Start of TEXT SHOWN
Figure 5: The ratio of slow to fast thinking is dynamically tuned by DualMindVLM, with the model favoring slow thinking for benchmarks like MathVista while selecting fast thinking for perceptual challenges.
Ablation Studies: Mode auto-labeling and dual-mode RL are essential. Without them, models degenerate into always selecting the fast mode (mode collapse) or revert to standard "System 2 only" reasoning, leading to redundant outputs and impaired performance.
Figure 6: Without auto-labeling, models collapse to only fast thinking; with the full pipeline, a well-balanced mode allocation is achieved.

Figure 7: DualMindVLM demonstrates superior net accuracy gains and token savings relative to base and System-2-only RL models.
Response Analysis: DualMindVLM demonstrates flexible allocation of cognitive effort, producing concise responses for simple queries and allocating longer, multi-step chains for complex cases.
End of TEXT SHOWN
## [TASK REQUIREMENTS]
1 - In the DualMindVLM excerpt, which thinking mode does the model favor for benchmarks like MathVista?
2 - Copy the DualMindVLM excerpt word for word, starting at "Figure 6: Without" and ending at "System-2-only RL models.".
Start of LISTED ENTRIES
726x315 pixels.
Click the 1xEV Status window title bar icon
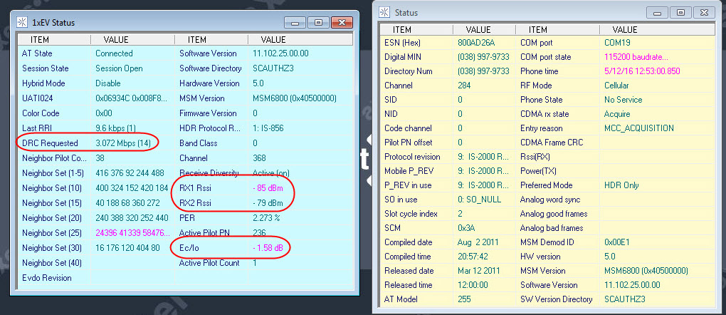[21, 23]
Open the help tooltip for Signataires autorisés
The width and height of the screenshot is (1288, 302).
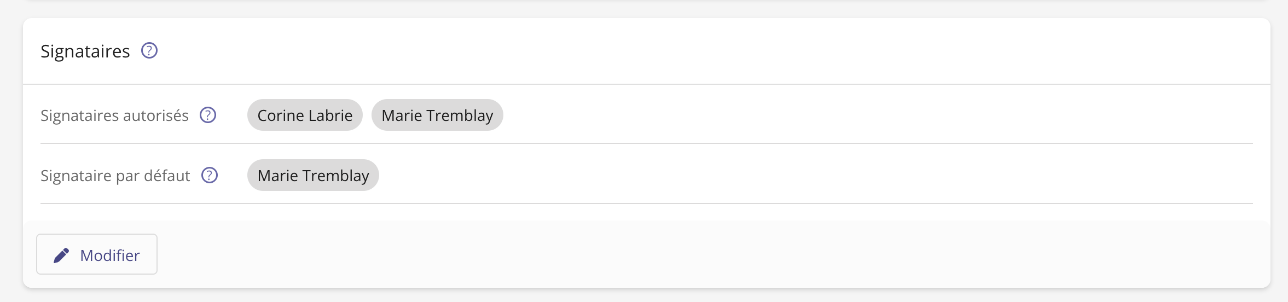pyautogui.click(x=208, y=115)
End of LISTED ENTRIES
## [YOUR RESPONSES]
1 - Slow thinking.

2 -
Figure 6: Without auto-labeling, models collapse to only fast thinking; with the full pipeline, a well-balanced mode allocation is achieved.

Figure 7: DualMindVLM demonstrates superior net accuracy gains and token savings relative to base and System-2-only RL models.